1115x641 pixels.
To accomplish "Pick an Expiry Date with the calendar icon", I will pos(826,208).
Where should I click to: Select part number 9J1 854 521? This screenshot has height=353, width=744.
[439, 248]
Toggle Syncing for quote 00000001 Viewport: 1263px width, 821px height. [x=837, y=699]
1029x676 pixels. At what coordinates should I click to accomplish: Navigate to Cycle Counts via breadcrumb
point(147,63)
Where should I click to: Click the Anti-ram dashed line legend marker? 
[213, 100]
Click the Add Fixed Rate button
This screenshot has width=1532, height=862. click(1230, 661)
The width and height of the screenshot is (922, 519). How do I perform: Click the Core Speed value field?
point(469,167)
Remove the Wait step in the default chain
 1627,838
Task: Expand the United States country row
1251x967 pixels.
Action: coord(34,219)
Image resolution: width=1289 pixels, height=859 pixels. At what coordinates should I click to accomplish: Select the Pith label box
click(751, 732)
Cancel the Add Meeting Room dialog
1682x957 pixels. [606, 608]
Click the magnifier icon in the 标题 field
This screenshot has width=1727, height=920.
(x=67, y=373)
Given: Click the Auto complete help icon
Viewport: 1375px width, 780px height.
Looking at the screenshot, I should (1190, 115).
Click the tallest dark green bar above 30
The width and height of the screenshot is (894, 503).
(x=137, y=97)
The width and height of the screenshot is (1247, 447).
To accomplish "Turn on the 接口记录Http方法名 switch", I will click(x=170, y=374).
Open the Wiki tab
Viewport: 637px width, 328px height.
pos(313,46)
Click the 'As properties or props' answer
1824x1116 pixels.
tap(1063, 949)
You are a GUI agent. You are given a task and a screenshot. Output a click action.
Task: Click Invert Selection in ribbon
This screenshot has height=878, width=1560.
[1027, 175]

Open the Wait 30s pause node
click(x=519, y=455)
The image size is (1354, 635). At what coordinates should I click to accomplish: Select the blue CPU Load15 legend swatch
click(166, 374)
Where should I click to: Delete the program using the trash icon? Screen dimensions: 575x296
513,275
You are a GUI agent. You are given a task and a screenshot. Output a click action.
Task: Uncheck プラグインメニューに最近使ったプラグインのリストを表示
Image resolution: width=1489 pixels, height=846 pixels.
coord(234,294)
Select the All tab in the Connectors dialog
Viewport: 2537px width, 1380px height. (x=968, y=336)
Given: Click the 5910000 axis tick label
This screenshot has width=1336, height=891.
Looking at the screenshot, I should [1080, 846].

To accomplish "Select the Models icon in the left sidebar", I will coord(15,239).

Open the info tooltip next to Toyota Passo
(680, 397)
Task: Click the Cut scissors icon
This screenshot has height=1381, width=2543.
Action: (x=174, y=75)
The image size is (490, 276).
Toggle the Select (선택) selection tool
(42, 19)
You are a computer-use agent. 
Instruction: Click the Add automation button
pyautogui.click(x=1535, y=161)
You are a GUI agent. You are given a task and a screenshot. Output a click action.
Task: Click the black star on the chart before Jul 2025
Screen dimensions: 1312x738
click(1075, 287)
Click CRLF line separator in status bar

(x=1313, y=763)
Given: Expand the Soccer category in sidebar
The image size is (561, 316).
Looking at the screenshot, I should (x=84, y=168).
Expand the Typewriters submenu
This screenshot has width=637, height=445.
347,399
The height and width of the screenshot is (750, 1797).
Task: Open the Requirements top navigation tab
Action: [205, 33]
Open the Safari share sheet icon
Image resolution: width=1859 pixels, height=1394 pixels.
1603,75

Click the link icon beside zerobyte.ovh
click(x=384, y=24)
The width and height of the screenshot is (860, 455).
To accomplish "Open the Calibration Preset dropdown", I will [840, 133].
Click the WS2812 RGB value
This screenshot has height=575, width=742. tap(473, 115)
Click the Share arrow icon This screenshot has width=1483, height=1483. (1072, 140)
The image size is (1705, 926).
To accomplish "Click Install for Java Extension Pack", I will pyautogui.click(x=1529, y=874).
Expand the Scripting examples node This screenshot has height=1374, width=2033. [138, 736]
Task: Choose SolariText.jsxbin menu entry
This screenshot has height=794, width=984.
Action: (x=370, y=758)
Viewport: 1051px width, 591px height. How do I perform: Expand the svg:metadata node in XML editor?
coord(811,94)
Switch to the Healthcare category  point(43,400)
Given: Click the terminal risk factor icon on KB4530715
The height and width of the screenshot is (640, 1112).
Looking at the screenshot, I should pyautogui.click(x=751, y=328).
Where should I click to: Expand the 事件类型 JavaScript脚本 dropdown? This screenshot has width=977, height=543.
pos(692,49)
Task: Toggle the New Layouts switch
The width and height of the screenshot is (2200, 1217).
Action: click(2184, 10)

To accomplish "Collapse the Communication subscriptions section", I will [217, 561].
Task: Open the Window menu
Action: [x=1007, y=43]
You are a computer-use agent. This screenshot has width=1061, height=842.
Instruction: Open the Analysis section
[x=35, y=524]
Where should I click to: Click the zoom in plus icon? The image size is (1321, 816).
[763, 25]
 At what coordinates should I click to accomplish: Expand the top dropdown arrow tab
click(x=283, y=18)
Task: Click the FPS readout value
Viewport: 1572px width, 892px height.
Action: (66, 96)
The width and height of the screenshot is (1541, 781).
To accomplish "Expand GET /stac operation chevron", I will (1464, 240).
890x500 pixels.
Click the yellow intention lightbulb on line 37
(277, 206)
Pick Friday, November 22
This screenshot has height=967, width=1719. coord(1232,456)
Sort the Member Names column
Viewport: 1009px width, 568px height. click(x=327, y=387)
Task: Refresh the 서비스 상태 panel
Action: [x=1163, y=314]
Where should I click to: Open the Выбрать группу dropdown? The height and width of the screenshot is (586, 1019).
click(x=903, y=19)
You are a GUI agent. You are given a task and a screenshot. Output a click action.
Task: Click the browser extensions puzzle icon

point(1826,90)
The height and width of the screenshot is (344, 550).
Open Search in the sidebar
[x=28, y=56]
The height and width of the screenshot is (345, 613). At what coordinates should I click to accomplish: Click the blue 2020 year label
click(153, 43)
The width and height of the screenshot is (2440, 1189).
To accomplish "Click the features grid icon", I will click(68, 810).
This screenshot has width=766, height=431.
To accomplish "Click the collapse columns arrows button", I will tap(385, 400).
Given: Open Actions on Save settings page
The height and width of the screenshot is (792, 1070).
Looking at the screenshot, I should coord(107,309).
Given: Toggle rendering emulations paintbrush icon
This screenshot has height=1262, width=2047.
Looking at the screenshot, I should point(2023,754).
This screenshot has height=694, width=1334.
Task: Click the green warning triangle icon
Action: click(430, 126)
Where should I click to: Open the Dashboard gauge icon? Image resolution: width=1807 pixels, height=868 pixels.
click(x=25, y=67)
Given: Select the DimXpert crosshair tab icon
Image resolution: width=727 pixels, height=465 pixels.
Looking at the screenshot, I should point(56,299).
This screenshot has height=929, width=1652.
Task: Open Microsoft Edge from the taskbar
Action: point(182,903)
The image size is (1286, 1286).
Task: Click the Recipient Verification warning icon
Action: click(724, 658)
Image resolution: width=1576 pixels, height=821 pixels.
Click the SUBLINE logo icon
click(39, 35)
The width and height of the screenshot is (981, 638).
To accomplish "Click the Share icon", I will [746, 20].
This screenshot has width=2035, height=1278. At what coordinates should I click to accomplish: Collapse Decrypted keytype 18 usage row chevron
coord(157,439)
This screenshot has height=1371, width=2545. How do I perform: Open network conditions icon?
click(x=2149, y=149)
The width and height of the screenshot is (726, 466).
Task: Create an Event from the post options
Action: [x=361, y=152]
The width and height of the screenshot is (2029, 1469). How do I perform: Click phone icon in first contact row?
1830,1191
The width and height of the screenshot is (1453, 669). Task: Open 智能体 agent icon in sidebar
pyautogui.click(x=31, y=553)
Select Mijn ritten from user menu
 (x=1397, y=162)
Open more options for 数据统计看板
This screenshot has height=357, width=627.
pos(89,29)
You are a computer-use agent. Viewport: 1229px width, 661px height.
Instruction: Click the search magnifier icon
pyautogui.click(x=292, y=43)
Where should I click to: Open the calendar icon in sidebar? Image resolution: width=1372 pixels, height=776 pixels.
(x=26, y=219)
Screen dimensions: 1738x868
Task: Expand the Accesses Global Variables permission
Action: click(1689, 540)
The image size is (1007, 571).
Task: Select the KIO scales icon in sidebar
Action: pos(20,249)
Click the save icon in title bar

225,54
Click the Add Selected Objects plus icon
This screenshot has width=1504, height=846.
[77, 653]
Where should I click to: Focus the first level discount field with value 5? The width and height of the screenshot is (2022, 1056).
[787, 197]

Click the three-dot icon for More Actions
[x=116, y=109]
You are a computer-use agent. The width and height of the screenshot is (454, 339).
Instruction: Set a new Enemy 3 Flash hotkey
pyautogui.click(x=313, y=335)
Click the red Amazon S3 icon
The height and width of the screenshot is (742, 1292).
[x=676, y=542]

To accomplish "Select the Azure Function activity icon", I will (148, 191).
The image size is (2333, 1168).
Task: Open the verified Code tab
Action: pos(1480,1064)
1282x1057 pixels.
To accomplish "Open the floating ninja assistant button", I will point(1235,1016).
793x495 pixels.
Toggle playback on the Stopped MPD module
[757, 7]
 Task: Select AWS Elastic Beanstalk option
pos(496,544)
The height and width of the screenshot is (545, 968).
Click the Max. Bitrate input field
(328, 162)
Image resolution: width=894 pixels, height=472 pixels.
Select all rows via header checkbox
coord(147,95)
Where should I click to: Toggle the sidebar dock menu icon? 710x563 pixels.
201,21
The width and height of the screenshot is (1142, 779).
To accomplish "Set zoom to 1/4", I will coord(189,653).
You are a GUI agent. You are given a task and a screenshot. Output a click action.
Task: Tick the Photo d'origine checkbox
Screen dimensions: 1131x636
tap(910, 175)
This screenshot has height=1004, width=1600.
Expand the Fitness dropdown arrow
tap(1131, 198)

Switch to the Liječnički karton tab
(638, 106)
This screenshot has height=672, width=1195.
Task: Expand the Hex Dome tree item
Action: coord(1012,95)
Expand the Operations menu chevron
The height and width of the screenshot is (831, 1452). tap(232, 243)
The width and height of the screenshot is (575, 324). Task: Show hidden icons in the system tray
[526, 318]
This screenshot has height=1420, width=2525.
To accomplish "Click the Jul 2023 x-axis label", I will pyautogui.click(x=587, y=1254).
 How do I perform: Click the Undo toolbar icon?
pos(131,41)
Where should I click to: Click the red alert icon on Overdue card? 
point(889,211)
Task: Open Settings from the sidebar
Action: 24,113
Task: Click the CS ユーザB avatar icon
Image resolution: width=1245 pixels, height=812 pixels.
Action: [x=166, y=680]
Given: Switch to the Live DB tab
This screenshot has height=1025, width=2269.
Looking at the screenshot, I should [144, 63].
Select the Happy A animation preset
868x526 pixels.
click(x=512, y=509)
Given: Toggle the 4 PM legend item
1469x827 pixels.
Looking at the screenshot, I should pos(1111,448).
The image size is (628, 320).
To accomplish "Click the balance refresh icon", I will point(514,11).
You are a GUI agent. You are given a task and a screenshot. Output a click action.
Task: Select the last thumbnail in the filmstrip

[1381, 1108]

== Exercise directions ==
Precisely the lines between those holding "Switch to the Healthcare" and "You are a computer-use agent. This", inclusive, are to be reproduced from the listing above, with nothing added.

== Task response ==
Switch to the Healthcare category  point(43,400)
Given: Click the terminal risk factor icon on KB4530715
The height and width of the screenshot is (640, 1112).
Looking at the screenshot, I should pyautogui.click(x=751, y=328).
Where should I click to: Expand the 事件类型 JavaScript脚本 dropdown? This screenshot has width=977, height=543.
pos(692,49)
Task: Toggle the New Layouts switch
The width and height of the screenshot is (2200, 1217).
Action: click(2184, 10)

To accomplish "Collapse the Communication subscriptions section", I will [217, 561].
Task: Open the Window menu
Action: [x=1007, y=43]
You are a computer-use agent. This screenshot has width=1061, height=842.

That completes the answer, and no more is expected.